Robert Witwer, vice-president of advanced technology at Honey-well of
Morristown, cited some other reasons [1]:

\- Increased congestion: "Short hauls do a lot of taxiing time, especially in
a place like Newark, where you can be 20th in line"

\- Legislation: “And there are a number of airports in Europe that have tough
emission standards that would make the Green Taxiing System appealing. I
believe it’s a game-changing technology."

\- Fuel costs: "The prospect of annual savings of $200,000 per jet from lower
fuel use and less ground time has sparked interest from Airbus and airlines
such as EasyJet and Alitalia. Airlines face the highest sustained prices ever
for jet fuel. United Continental, the world’s biggest carrier, says it burns
$25,000 of fuel per minute. Jet fuel delivery in New York averaged $3.12 per
gallon in 2012, more than four times as much as a decade ago."

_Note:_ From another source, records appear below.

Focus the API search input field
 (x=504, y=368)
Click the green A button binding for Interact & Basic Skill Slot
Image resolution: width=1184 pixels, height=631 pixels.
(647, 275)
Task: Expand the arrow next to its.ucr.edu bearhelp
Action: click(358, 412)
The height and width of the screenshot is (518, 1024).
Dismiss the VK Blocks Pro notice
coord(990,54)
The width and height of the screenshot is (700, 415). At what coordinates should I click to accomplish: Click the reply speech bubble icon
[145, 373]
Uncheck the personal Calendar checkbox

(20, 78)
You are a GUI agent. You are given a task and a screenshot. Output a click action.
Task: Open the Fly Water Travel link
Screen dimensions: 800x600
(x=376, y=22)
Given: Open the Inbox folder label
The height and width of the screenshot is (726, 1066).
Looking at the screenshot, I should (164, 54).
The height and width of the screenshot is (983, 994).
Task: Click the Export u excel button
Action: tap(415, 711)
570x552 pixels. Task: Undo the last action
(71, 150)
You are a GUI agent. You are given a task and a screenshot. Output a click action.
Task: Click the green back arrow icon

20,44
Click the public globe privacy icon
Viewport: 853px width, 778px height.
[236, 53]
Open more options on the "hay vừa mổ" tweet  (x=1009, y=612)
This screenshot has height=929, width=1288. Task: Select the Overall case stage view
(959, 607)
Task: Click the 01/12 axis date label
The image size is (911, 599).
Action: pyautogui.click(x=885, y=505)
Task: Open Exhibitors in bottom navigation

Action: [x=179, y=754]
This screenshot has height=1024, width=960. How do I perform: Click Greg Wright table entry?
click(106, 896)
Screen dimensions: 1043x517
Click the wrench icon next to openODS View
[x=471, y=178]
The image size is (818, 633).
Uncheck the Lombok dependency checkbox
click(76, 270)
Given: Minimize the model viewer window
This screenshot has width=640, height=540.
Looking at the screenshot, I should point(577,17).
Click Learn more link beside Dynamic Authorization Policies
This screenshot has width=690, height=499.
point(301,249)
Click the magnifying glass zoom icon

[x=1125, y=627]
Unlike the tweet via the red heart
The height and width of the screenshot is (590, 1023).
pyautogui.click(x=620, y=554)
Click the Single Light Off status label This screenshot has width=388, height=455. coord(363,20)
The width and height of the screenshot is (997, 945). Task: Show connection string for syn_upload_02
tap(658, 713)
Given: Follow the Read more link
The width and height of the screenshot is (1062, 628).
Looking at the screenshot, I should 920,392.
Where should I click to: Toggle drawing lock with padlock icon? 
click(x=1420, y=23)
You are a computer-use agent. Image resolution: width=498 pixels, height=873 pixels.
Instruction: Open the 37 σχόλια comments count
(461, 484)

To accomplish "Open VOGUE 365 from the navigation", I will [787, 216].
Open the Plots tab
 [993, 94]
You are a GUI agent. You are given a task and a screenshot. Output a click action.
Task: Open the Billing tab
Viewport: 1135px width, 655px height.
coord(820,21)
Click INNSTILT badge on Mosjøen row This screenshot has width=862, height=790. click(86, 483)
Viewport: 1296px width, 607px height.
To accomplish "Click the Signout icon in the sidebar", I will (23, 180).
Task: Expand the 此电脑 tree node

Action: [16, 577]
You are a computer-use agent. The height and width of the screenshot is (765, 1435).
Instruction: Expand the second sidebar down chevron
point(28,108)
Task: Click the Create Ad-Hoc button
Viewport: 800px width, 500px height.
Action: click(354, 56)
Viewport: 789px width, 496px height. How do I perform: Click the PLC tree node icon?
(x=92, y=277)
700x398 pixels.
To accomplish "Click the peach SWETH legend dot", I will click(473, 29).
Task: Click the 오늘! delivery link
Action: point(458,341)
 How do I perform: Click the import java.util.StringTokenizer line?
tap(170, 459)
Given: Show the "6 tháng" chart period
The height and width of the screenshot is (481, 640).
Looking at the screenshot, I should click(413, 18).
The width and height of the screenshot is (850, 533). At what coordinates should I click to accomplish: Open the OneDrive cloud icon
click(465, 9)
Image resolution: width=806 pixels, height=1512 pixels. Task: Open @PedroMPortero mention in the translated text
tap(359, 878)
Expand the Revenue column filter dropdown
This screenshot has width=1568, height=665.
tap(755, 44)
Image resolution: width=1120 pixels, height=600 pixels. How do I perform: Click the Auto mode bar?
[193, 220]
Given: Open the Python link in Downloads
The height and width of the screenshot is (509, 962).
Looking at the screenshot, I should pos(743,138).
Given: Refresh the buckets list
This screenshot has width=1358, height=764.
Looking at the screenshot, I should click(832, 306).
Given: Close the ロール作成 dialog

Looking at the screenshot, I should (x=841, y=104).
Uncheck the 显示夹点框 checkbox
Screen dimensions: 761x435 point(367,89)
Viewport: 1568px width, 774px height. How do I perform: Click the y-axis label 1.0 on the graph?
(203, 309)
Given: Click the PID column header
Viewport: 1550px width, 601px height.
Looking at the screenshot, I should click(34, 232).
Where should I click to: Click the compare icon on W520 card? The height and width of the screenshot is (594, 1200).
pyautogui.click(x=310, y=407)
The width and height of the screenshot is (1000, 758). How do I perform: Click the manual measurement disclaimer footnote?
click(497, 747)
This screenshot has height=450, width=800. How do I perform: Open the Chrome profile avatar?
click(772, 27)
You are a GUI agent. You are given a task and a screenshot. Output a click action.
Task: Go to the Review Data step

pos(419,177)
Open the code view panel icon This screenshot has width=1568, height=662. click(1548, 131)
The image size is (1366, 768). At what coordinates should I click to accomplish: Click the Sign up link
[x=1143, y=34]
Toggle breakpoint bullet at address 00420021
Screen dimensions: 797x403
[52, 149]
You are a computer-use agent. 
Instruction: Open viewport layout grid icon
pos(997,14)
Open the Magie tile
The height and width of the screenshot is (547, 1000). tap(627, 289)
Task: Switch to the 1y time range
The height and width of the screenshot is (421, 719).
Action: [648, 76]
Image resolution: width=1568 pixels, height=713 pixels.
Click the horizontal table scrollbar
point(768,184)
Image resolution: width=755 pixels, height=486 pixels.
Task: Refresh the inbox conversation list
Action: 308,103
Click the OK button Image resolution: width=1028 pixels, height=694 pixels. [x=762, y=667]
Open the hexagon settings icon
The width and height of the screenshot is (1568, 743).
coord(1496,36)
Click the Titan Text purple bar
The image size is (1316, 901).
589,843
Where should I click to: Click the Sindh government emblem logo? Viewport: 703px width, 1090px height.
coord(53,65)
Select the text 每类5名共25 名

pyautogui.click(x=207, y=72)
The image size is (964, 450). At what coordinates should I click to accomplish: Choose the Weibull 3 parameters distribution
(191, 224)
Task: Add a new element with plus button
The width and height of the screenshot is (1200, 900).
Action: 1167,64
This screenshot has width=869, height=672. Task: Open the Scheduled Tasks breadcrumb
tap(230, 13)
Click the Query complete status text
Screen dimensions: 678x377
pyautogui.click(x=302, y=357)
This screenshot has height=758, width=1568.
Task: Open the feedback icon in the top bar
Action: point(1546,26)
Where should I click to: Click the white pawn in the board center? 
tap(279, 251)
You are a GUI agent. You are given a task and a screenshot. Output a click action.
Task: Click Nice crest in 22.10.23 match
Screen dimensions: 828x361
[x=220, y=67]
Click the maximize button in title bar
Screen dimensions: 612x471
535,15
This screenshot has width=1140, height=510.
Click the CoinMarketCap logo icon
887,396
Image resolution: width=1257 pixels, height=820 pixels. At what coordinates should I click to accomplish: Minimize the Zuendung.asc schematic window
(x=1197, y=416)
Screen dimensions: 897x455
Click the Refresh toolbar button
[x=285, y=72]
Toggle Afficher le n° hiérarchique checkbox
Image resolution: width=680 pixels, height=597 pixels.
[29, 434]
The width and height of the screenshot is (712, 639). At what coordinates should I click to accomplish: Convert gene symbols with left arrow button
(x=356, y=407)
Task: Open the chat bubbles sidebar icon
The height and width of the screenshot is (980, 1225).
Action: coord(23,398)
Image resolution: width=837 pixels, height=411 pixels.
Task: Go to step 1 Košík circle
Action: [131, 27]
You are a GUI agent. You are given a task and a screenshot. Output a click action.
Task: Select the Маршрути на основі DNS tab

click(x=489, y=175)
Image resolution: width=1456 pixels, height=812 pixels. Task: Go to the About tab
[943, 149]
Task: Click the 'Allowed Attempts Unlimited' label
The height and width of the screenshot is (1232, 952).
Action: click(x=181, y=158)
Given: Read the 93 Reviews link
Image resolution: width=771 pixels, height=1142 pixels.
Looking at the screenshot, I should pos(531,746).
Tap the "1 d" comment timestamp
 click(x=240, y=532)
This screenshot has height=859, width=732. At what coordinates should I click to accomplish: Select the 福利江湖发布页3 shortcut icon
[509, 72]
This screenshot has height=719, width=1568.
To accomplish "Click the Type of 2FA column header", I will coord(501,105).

\- Technological advances: "What’s new in today’s technology is the
convergence of airlines’ search for more efficiency and recent advances in
miniaturizing electric motors to propel a plane at the 32 kilometres per hour
it may need for taxiing."

[1]
[http://www.wingsmagazine.com/index.php?option=com_content&ta...](http://www.wingsmagazine.com/index.php?option=com_content&task=view&id=8036&Itemid=146)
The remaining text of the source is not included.